Most oil and gas companies continue to fail to adequately disclose what actions they are taking to address the environmental concerns surrounding fracking, a coalition of groups reported Wednesday.

Because of the lack of information, it is difficult for investors to assess the risks the companies face through harm to the environment, the groups say. The assessment comes one day after the Environmental Protection Agency issued a report saying hydraulic fracturing, or fracking, harms water quality in some instances.

The coalition says most oil and gas companies are at least slightly improving their reporting but that seven out of 10 are still failing to report enough information so investors can compare performances.
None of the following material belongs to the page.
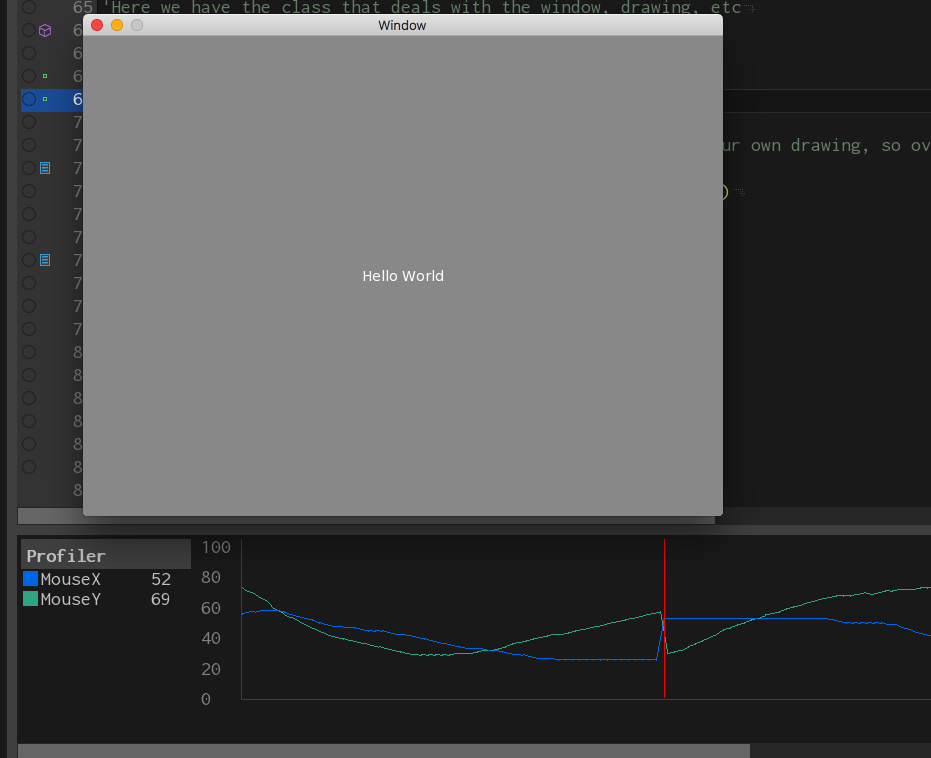Click the bottom horizontal scrollbar under the profiler
The width and height of the screenshot is (931, 758).
pos(380,750)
The three groups, As Your Sow, Boston Common Asset Management and the Investor Environmental Health Network, ranked 28 oil and gas companies on how they report policies to reduce risks from fracking. Twenty of the 28 improved their scores from last year.

Unmanaged risk can be costly to investors. The ability of oil and gas companies to continue to operate “remains at risk as communities living with the impacts of fracking, or facing its prospects, continue to pressure operators and governments to halt or greatly limit fracking operations,” the report says.

A total of 11 oil and gas companies made substantial progress in their 2016 disclosures. The report ranks BHP Billiton Ltd. as the company disclosing the most information for the third year in a row. Apache Corp. and Noble Energy Inc. were next and Hess, Southwestern Energy Co. and Range Resources Corp. tied for fourth.

The companies doing the worst job of reporting were Whiting Petroleum Corp., Continental Resources Inc., Devon Energy Corp., WPX Energy Inc. and Cabot Oil & Gas Corp.

Larger oil companies such as Exxon, Chevron and BP were in between but toward the bottom of the list. The entire list and report can be found here.

The 2016 scorecard assesses five areas of environmental, social and governance metrics, emphasizing quantitative disclosures in toxic chemicals, water and waste management, air emissions, community impacts, including truck traffic and impacts on roads, and management accountability. The report also takes into consideration methane leakage, water usage and induced earthquake activity.

“It is encouraging each year to see new companies jumping into the top five for disclosing [their data],” says Danielle Fugere, president of As You Sow. However, “15 companies—more than half of those reviewed—failed to report on even one-third of the key metrics we examine, making it extremely difficult for investors and the public to assess and compare companies’ performances and to gauge how well these companies are addressing environmental and community impact risks.

“If regulations become more lax with the new administration, we will see greater discrepancies between companies’ reports,” Fugere says. “Some will continue to report, but others may be tempted to reduce protections and reporting if allowed.”